## Source passage
-- Start --

Republican Lawmaker’s Siblings Endorse Their Brother’s Democratic Opponent

Screengrab/Brill for Congress/YouTube

Six of Rep. Paul Gosar's siblings denounced his views and endorsed his rival in a series of campaign ads.

Arizona Rep. Paul Gosar’s Democratic opponent released a series of ads this week featuring six of the Republican’s own family members pledging support to his rival.

According to the Phoenix New Times, six of Gosar’s siblings — Tim, Jennifer, Gaston, Joan, Grace, and David — denounce their brother’s political views and say his positions on immigration, the environment, and health care have caused detriment to their family.

> In one video, Grace Gosar says, "It would be difficult to see my brother as anything but a racist."

> The Gosar siblings have grown estranged from their brother, a four-term congressman, because of his frequent conspiracy theorizing and hair-raising comments about immigrants. Gosar is the eldest son of a family of 10 children who grew up in Wyoming. Many of his siblings don't share their brother's hardline views. One of his brothers, Pete Gosar, ran for governor of Wyoming as a Democrat in 2014.

-- End --

## Given entries

-- Start --

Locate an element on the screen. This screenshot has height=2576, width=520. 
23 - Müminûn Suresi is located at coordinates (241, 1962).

-- End --
-- Start --

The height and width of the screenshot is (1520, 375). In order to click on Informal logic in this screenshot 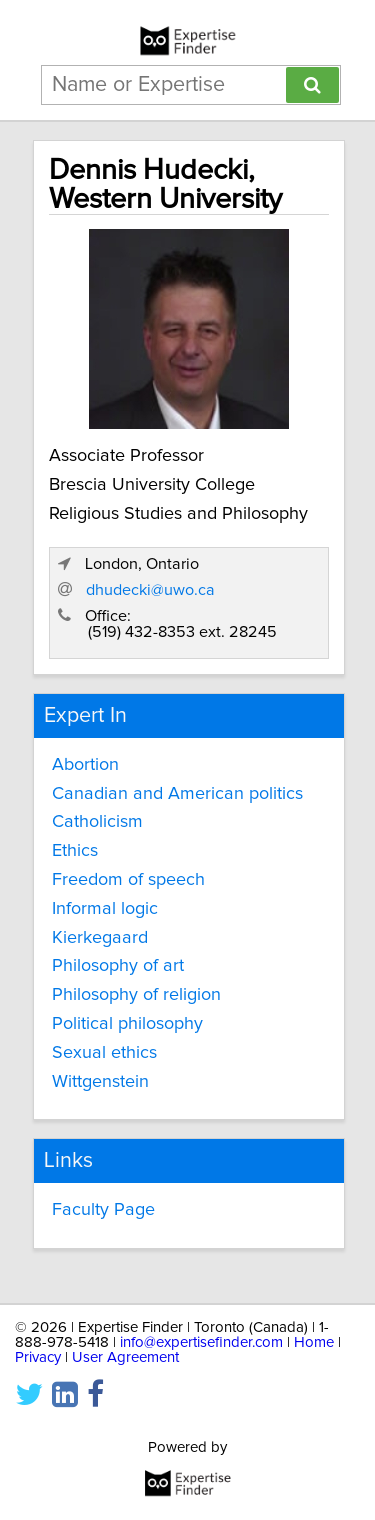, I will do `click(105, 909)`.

-- End --
-- Start --

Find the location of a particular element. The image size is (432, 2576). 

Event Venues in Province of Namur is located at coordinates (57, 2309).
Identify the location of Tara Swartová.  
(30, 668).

-- End --

## Set task A
According to the article about Paul Gosar's siblings, which brother ran for governor, and in which state?
## Set task B
Repeat the article about Paul Gosar's siblings word for word from "Six of Rep." to "to their family.".
## Set task C
Write what comes next in the article about Paul Gosar's siblings, picking up after its final sentence.
The lines play no part in this work.

## Exercise answer A
Pete Gosar ran for governor of Wyoming as a Democrat in 2014.

## Exercise answer B
Six of Rep. Paul Gosar's siblings denounced his views and endorsed his rival in a series of campaign ads.

Arizona Rep. Paul Gosar’s Democratic opponent released a series of ads this week featuring six of the Republican’s own family members pledging support to his rival.

According to the Phoenix New Times, six of Gosar’s siblings — Tim, Jennifer, Gaston, Joan, Grace, and David — denounce their brother’s political views and say his positions on immigration, the environment, and health care have caused detriment to their family.

## Exercise answer C
> David Gosar, a 57-year-old attorney in Wyoming and the third of the Gosar children, told Phoenix New Times on Friday that the siblings are not seeking attention. But after watching their brother's career in Congress unfold over seven years, they couldn't stay silent any longer.

Paul Gosar has struck increasingly extreme tones with his rhetoric in recent years:

> Gosar is a strident voice against the DACA program and is bent on constructing Trump's border wall. Last January, he urged the Capitol police to arrest and deport Dreamers who had been invited to attend the State of the Union address, a stunt for which he was swiftly condemned. And over the summer, Gosar flew to London to speak at a rally of an extremist anti-Muslim group.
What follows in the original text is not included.